Investors Flock Out of BUSD Amid Regulatory Crackdown
Following the latest regulatory crackdown on BUSD, holders began moving their assets, with BUSD redemptions reaching new monthly highs. Less than 24 hours after the news broke, Binance recorded over $800 million of net outflows, indicating dwindling investor interest in holding BUSD.
Since the price of stablecoins is fixed to an external asset, such as the U.S. dollar in the case of BUSD, if demand falls, issuers decrease the supply by removing tokens from circulation via a practice called burning, to keep the price peg. According to data from the crypto intelligence firm, Nansen, Paxos has burned more than $1.3 billion worth of BUSD since Feb. 14th.
The stablecoin's market cap has since fallen by over 14% in less than a week, currently at $13.3 billion at the time of writing. In a tweet on Monday, Binance CEO, Changpeng Zhao, said that "BUSD market cap will only decrease over time."
While BUSD was recording massive outflows, industry leaders USDT and USDC captured the digital asset's market share as investors were mostly moving their BUSD holdings to these other stablecoins. USDT’s market cap experienced a surge around the same time that BUSD’s market cap crashed, gaining over $1.4 billion in the past few days. USDC's market cap also increased by a significant margin.
What BUSD's Woes Mean For The Stablecoin Market
Several market analysts are convinced that the latest regulatory crackdown on the BUSD stablecoin would mark an extended interpretation of how stablecoins are viewed. Ever since the collapse of Terra's algorithmic stablecoin, UST, regulators have clamped down on the crypto industry with renewed aggression, especially with the lack of regulatory clarity.
Speaking on the effect of the latest regulatory action, CZ pointed out that the crypto industry will probably turn to non-USD-pegged stablecoins. During a Twitter Spaces AMA on Feb. 14th, CZ explained that USD-pegged stablecoins are widely used because "most people’s costs are still in fiat currencies and so when they calculate returns, ROI… most people use US dollar prices for crypto because US dollar stablecoins are the most popular and the largest."
However, with the U.S. government clamping down on these assets, the industry will start using stablecoins pegged to other fiat currencies, reducing dependence on the USD.

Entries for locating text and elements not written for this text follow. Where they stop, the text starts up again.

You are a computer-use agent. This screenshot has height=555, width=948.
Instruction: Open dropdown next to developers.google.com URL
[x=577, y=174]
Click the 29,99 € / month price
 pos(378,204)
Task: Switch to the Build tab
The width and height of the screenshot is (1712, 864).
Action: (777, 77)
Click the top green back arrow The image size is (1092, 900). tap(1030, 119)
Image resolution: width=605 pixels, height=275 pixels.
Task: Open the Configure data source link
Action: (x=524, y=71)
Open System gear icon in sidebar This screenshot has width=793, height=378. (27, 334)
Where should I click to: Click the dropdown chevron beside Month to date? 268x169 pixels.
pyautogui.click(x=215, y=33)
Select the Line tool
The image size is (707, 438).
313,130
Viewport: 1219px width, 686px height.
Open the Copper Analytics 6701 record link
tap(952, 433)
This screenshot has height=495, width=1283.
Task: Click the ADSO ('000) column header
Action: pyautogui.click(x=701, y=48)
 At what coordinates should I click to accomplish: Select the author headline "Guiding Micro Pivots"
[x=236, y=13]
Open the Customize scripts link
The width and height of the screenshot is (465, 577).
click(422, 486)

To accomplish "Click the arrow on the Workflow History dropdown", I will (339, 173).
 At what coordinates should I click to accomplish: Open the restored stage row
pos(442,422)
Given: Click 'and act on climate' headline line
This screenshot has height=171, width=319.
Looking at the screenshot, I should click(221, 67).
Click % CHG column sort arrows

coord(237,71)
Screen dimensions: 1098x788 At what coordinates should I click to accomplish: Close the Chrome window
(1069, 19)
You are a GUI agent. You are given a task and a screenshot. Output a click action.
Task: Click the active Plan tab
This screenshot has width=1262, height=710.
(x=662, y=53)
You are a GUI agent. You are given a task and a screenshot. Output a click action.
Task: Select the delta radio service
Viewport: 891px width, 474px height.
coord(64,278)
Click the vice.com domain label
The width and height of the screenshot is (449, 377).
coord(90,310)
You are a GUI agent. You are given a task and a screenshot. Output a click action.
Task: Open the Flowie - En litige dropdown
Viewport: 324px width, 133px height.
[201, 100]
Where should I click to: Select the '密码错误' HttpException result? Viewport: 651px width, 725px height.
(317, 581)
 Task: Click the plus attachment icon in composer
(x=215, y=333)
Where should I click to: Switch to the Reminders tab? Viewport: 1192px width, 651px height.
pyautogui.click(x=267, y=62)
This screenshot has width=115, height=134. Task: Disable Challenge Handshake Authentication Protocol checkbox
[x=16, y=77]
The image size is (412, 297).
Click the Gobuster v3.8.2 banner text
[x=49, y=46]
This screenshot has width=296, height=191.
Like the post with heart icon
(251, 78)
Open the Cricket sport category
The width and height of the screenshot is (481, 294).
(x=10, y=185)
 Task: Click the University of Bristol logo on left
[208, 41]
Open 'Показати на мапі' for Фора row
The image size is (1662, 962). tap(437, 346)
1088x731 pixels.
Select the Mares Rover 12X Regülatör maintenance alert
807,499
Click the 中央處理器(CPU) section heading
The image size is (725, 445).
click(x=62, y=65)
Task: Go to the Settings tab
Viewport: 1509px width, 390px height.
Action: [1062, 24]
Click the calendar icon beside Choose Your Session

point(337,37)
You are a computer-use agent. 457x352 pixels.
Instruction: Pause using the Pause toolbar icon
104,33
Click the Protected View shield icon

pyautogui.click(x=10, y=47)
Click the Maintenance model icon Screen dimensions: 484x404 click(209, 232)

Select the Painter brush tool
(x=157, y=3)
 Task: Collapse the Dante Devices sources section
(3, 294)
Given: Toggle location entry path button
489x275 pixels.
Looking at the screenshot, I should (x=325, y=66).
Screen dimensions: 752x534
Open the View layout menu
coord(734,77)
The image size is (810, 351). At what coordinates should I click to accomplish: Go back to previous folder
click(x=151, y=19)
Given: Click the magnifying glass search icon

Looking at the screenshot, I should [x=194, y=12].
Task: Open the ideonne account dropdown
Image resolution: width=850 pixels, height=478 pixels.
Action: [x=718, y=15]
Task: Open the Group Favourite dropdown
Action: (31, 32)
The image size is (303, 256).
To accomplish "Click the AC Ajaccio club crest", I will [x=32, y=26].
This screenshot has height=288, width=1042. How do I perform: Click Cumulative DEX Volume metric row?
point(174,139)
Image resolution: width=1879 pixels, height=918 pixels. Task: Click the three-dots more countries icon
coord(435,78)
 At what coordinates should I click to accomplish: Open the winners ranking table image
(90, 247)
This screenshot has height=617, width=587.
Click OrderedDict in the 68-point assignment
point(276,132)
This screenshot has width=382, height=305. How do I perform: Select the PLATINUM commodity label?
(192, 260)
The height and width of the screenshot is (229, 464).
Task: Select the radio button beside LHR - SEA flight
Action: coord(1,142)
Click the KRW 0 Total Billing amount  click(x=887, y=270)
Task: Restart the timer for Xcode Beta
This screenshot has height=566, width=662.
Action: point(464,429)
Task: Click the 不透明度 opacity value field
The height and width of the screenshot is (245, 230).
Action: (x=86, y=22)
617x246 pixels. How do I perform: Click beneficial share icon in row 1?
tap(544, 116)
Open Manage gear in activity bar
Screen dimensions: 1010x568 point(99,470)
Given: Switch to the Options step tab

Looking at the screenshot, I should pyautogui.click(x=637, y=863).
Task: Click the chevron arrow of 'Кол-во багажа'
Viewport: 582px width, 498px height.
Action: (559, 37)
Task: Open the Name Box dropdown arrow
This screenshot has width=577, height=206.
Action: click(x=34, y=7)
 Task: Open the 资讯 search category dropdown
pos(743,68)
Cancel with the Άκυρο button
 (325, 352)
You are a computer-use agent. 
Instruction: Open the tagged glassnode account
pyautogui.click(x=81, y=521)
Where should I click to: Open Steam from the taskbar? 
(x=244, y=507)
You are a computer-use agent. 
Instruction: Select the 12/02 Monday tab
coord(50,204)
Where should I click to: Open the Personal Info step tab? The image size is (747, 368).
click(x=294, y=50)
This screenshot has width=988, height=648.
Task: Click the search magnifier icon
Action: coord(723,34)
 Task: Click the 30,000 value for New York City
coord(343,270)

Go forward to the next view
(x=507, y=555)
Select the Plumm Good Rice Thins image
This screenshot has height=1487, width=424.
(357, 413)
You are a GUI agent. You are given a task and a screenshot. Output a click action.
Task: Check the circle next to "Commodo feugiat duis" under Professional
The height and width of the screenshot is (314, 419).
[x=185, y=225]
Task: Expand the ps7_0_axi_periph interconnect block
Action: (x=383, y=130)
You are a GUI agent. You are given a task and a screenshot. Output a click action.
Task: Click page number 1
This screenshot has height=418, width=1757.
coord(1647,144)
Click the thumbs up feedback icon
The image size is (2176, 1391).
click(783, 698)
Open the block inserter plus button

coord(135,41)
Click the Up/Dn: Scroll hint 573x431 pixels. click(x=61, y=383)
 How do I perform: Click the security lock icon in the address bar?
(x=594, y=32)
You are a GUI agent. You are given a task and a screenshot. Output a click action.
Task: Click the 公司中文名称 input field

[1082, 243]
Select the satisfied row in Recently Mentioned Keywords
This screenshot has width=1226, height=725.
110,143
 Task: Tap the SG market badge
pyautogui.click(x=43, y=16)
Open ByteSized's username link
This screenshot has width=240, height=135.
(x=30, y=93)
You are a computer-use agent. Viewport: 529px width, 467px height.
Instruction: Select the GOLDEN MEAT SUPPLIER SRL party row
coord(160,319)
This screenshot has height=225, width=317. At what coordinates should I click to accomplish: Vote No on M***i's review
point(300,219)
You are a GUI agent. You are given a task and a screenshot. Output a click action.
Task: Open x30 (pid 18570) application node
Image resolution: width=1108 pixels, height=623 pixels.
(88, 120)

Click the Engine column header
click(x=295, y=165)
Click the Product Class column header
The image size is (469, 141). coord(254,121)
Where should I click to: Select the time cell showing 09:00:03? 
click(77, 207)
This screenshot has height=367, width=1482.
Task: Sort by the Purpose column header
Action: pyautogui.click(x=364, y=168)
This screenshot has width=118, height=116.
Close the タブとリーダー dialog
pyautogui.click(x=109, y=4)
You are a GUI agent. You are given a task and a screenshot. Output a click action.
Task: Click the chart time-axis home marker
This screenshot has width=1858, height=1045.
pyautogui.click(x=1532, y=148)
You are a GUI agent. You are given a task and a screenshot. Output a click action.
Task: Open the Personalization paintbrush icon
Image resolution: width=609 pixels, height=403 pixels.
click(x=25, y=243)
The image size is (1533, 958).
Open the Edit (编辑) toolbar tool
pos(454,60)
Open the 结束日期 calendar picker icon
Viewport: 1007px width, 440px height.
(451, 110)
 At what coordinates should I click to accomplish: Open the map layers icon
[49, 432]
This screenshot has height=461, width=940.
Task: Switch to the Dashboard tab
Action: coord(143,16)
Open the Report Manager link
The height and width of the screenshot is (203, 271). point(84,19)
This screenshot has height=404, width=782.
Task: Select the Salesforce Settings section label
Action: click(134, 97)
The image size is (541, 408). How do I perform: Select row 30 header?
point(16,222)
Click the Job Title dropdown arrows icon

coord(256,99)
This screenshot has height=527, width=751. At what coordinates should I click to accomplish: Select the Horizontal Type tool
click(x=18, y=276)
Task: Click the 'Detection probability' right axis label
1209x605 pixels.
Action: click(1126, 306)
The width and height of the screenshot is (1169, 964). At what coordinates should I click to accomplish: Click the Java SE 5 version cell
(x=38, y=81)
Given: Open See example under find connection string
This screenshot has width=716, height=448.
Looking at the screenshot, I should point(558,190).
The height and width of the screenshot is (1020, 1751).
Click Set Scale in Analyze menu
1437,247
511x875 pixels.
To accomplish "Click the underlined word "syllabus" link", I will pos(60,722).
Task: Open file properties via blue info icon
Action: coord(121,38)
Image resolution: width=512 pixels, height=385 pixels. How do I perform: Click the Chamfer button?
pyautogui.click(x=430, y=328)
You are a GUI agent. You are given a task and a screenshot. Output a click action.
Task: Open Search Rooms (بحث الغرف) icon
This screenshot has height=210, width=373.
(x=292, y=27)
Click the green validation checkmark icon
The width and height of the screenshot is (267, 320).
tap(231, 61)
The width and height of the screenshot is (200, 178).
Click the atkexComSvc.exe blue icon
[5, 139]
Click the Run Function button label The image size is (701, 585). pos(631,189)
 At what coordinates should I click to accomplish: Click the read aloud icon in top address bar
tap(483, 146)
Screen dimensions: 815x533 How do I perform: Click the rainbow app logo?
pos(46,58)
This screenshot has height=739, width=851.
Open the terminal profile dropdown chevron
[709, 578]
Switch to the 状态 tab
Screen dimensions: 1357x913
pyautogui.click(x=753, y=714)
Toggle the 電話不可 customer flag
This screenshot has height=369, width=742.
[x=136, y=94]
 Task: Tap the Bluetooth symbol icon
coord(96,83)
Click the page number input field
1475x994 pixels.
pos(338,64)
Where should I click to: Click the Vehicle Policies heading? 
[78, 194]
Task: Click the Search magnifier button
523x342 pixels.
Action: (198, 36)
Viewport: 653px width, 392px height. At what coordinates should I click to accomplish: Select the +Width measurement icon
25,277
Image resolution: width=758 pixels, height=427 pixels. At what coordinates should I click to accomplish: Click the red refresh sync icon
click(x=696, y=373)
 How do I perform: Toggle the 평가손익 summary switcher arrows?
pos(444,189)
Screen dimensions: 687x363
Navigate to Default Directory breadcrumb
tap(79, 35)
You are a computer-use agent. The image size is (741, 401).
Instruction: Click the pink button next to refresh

With the stablecoins market still unregulated, this presents a remarkable opportunity for the UK government to push its plans of becoming a global crypto hub by providing regulatory clarity on the market. Earlier this month, the UK government proposed robust standards to regulate the crypto market. The proposal came after ex-chancellor Phillip Hammond criticized the government's cautious approach to crypto regulation.